Echoing previous rumors that News Corp and Apple are working together on a tablet-only daily newspaper called The Daily, John Gruber of Daring Fireball reported Monday that he has heard that Apple may hold an event on Dec. 9. However, he cautioned that since the date Apple is purportedly sharing with people is a Thursday, the company may push the date back to the week after.
"My understanding, based on information from sources not at Apple, is that this is not something like iBooks -- there is no central 'iNews' or 'Newsstand' app from Apple," Gruber wrote. "Rather, it's a new subscription billing option for apps -- true recurring submissions -- paid through your iTunes account."
He went on to say that developers at News Corp have "preliminary documentation" on Apple's subscription billing application programming interfaces. He said the new software will likely require a new version of iOS, though The Daily could launch early and free of charge until support from Apple is in place.
The report echoes much of what was shared over the weekend by The Guardian. In that report, the U.K. publication said that the new tablet-only project from News Corp will be the result of a joint effort with Apple.
The new publication will not be based on a print product or a website. Instead, it will be an entirely new publication, staffed by 100 journalists who work on the 26th floor of the News Corp offices in New York.

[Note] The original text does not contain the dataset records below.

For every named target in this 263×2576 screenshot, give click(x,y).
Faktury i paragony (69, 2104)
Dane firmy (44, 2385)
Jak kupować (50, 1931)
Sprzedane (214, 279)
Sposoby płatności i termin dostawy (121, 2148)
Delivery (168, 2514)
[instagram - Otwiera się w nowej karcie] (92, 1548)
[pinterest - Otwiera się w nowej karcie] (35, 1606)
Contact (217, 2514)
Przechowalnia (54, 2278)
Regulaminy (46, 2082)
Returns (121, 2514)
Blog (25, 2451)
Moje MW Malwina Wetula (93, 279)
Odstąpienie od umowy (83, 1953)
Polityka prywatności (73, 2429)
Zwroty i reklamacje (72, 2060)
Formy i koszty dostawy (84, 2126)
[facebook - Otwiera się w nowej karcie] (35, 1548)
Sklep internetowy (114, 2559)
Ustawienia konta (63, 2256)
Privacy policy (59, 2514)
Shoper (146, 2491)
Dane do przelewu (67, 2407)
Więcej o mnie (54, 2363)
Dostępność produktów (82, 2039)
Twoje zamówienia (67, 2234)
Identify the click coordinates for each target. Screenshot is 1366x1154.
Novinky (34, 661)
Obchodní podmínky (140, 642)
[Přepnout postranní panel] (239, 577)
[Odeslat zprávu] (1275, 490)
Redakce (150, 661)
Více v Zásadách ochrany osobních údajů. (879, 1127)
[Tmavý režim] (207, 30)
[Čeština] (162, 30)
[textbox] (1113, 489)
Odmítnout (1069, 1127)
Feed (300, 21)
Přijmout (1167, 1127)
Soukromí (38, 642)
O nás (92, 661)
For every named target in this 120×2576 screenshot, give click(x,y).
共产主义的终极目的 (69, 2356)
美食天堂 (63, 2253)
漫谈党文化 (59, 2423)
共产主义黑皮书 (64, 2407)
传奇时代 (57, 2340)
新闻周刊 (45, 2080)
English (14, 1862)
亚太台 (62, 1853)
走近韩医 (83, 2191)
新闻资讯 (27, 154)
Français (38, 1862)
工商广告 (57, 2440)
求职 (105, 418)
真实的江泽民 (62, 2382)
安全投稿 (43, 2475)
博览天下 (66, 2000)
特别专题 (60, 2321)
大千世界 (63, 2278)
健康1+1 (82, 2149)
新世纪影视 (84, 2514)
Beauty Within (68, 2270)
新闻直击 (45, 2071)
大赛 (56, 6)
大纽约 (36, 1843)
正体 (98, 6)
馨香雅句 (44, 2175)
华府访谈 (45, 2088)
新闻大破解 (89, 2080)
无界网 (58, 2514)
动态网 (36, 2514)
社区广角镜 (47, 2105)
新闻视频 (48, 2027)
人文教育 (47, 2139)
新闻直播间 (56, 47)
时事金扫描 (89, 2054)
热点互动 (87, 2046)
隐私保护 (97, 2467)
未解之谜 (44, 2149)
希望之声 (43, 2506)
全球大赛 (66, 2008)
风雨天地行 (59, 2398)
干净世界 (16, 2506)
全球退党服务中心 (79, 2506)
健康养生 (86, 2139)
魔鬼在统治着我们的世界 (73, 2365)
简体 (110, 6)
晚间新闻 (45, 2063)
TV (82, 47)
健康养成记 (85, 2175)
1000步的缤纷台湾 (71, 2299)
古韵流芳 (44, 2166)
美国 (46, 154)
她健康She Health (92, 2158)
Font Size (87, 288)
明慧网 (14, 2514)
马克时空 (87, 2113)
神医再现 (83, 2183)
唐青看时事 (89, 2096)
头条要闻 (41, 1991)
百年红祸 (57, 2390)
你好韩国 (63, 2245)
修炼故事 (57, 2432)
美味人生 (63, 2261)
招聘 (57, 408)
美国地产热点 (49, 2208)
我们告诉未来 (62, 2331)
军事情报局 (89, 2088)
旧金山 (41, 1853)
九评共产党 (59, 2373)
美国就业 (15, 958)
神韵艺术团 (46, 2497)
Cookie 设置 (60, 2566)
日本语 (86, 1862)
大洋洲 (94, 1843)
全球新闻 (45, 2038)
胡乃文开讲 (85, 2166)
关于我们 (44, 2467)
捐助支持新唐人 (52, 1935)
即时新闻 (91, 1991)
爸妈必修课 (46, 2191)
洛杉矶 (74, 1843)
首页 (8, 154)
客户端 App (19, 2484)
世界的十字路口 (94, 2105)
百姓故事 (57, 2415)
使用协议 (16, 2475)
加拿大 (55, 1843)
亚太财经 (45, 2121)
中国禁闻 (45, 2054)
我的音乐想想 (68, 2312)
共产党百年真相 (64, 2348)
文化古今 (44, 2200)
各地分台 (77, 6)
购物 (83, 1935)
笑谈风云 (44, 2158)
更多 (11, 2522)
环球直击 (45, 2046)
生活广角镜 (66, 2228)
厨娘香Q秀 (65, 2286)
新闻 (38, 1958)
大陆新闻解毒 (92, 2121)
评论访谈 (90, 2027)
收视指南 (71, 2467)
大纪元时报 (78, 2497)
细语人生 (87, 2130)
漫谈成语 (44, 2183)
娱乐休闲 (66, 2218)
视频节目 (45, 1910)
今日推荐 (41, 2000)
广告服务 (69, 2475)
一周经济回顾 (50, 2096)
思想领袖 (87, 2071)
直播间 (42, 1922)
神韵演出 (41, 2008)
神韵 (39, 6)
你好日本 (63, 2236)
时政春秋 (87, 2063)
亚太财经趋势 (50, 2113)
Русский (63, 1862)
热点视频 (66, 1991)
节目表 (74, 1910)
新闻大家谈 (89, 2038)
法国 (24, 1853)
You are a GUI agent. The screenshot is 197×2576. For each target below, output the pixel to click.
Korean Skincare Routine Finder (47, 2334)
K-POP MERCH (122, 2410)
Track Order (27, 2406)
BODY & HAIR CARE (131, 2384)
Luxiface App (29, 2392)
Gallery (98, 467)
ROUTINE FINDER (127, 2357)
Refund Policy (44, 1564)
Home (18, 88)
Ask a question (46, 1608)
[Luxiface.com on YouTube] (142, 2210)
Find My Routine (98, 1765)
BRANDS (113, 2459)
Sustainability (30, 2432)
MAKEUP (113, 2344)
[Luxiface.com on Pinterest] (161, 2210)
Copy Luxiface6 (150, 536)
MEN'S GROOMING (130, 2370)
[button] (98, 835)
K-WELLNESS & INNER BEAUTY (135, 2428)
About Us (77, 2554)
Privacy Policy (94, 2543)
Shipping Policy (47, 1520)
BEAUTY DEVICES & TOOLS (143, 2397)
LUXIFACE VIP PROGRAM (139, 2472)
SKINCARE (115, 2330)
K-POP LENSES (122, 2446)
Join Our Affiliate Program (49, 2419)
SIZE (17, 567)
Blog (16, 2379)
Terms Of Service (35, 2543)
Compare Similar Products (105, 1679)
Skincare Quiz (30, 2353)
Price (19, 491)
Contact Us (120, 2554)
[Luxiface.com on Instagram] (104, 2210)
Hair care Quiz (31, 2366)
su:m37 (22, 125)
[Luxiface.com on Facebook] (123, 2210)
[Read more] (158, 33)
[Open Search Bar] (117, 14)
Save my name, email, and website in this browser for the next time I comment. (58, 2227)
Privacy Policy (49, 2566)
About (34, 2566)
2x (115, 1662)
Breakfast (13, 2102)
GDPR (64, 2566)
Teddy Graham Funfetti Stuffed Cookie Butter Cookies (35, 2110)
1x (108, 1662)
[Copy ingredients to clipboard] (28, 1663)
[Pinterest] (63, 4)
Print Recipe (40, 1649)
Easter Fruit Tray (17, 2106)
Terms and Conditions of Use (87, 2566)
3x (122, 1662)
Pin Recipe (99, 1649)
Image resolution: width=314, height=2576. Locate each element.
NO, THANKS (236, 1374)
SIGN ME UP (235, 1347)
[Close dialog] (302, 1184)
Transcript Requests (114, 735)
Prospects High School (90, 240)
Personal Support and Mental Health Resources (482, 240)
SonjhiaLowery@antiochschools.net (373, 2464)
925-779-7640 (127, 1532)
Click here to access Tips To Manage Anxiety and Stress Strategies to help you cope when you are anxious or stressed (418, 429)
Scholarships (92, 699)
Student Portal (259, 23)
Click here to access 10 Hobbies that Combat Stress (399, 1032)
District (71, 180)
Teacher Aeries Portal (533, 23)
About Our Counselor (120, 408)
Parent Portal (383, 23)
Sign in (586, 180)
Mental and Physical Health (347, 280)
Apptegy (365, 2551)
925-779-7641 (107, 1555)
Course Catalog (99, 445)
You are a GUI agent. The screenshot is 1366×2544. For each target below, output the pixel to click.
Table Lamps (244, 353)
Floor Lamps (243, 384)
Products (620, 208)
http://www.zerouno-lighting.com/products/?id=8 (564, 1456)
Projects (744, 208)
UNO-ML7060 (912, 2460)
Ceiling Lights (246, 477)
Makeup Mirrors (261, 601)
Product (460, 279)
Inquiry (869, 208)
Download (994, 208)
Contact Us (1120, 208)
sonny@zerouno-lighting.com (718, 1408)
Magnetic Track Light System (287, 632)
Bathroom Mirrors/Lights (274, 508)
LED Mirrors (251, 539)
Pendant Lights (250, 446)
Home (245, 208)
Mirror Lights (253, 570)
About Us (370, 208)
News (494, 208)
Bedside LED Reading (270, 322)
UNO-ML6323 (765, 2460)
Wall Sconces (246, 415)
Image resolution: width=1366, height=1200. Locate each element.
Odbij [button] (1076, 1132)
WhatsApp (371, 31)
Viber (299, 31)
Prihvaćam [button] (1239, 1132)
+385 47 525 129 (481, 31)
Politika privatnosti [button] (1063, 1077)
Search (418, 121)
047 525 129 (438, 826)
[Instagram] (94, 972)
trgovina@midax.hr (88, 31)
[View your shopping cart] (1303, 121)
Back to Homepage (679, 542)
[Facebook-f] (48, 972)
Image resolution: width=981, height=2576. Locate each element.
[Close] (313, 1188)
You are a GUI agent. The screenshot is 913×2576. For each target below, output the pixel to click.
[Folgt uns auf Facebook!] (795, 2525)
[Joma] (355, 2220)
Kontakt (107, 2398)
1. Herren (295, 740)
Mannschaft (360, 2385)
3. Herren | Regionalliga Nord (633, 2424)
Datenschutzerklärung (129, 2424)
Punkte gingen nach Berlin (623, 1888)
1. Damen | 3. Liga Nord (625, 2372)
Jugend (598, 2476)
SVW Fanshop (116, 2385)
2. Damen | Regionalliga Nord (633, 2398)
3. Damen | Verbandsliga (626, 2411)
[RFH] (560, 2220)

Gruber's report also casts doubt on previous reports that alleged Apple was working on a standalone digital newsstand application. In September, it was alleged that Apple would create a new storefront, like the App Store or iBooks, for magazines and newspapers.
The latest news does lend support, however, to previous rumors that Apple is working on a newspaper subscription plan for the iPad. Such plans did not previously exist because magazines and newspapers rely on demographic information to sell advertising space -- information about customers that Apple is not willing to share with third parties.
Previous rumors suggested that Apple would implement an opt-in function that would allow subscribers to elect to share their personal information with publications. Advertisers and publishers consider that information to be their most valuable asset.